(EXERCISE DATA):
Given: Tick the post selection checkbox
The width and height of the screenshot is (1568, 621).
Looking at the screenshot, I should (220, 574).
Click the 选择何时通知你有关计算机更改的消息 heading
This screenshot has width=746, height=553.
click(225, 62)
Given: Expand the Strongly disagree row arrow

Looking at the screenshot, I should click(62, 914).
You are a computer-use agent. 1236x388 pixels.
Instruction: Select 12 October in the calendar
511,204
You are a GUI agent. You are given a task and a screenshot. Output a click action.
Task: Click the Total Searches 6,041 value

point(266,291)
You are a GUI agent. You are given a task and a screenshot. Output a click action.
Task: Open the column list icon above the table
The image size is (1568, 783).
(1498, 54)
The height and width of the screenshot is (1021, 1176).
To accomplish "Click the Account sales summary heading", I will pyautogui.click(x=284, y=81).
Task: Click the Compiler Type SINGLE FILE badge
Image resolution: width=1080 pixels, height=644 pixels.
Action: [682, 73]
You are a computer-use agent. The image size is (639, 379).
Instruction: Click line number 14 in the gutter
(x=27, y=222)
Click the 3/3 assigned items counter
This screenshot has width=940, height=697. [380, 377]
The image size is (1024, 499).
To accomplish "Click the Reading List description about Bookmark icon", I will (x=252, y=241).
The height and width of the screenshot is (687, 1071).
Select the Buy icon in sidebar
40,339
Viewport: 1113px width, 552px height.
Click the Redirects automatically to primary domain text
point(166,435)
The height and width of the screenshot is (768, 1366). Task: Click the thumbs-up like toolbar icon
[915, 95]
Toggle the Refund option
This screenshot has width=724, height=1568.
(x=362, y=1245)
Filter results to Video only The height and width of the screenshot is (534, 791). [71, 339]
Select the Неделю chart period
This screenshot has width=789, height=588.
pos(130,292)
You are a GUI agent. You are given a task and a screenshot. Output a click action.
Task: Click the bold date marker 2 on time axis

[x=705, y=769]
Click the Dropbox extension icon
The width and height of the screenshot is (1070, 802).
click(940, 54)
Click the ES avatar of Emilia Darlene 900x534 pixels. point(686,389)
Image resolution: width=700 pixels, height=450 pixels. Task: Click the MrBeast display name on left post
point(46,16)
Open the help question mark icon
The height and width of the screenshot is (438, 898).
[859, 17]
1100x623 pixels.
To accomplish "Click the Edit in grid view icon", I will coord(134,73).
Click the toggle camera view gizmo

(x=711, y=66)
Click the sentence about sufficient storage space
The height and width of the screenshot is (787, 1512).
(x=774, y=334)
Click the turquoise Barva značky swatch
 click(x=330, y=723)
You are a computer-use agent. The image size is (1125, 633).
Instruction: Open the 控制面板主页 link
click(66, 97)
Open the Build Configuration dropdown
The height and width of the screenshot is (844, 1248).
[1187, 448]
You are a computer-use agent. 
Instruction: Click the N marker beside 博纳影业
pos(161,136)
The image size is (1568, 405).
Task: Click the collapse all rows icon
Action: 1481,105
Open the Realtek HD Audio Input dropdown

(ACTION ITEM): Print the whole listing exactly as it is.

(RESULT FOR THIS EXERCISE):
Given: Tick the post selection checkbox
The width and height of the screenshot is (1568, 621).
Looking at the screenshot, I should (220, 574).
Click the 选择何时通知你有关计算机更改的消息 heading
This screenshot has width=746, height=553.
click(225, 62)
Given: Expand the Strongly disagree row arrow

Looking at the screenshot, I should click(62, 914).
You are a computer-use agent. 1236x388 pixels.
Instruction: Select 12 October in the calendar
511,204
You are a GUI agent. You are given a task and a screenshot. Output a click action.
Task: Click the Total Searches 6,041 value

point(266,291)
You are a GUI agent. You are given a task and a screenshot. Output a click action.
Task: Open the column list icon above the table
The image size is (1568, 783).
(1498, 54)
The height and width of the screenshot is (1021, 1176).
To accomplish "Click the Account sales summary heading", I will pyautogui.click(x=284, y=81).
Task: Click the Compiler Type SINGLE FILE badge
Image resolution: width=1080 pixels, height=644 pixels.
Action: [682, 73]
You are a computer-use agent. The image size is (639, 379).
Instruction: Click line number 14 in the gutter
(x=27, y=222)
Click the 3/3 assigned items counter
This screenshot has width=940, height=697. [380, 377]
The image size is (1024, 499).
To accomplish "Click the Reading List description about Bookmark icon", I will (x=252, y=241).
The height and width of the screenshot is (687, 1071).
Select the Buy icon in sidebar
40,339
Viewport: 1113px width, 552px height.
Click the Redirects automatically to primary domain text
point(166,435)
The height and width of the screenshot is (768, 1366). Task: Click the thumbs-up like toolbar icon
[915, 95]
Toggle the Refund option
This screenshot has width=724, height=1568.
(x=362, y=1245)
Filter results to Video only The height and width of the screenshot is (534, 791). [71, 339]
Select the Неделю chart period
This screenshot has width=789, height=588.
pos(130,292)
You are a GUI agent. You are given a task and a screenshot. Output a click action.
Task: Click the bold date marker 2 on time axis

[x=705, y=769]
Click the Dropbox extension icon
The width and height of the screenshot is (1070, 802).
click(940, 54)
Click the ES avatar of Emilia Darlene 900x534 pixels. point(686,389)
Image resolution: width=700 pixels, height=450 pixels. Task: Click the MrBeast display name on left post
point(46,16)
Open the help question mark icon
The height and width of the screenshot is (438, 898).
[859, 17]
1100x623 pixels.
To accomplish "Click the Edit in grid view icon", I will coord(134,73).
Click the toggle camera view gizmo

(x=711, y=66)
Click the sentence about sufficient storage space
The height and width of the screenshot is (787, 1512).
(x=774, y=334)
Click the turquoise Barva značky swatch
 click(x=330, y=723)
You are a computer-use agent. The image size is (1125, 633).
Instruction: Open the 控制面板主页 link
click(66, 97)
Open the Build Configuration dropdown
The height and width of the screenshot is (844, 1248).
[1187, 448]
You are a computer-use agent. 
Instruction: Click the N marker beside 博纳影业
pos(161,136)
The image size is (1568, 405).
Task: Click the collapse all rows icon
Action: 1481,105
Open the Realtek HD Audio Input dropdown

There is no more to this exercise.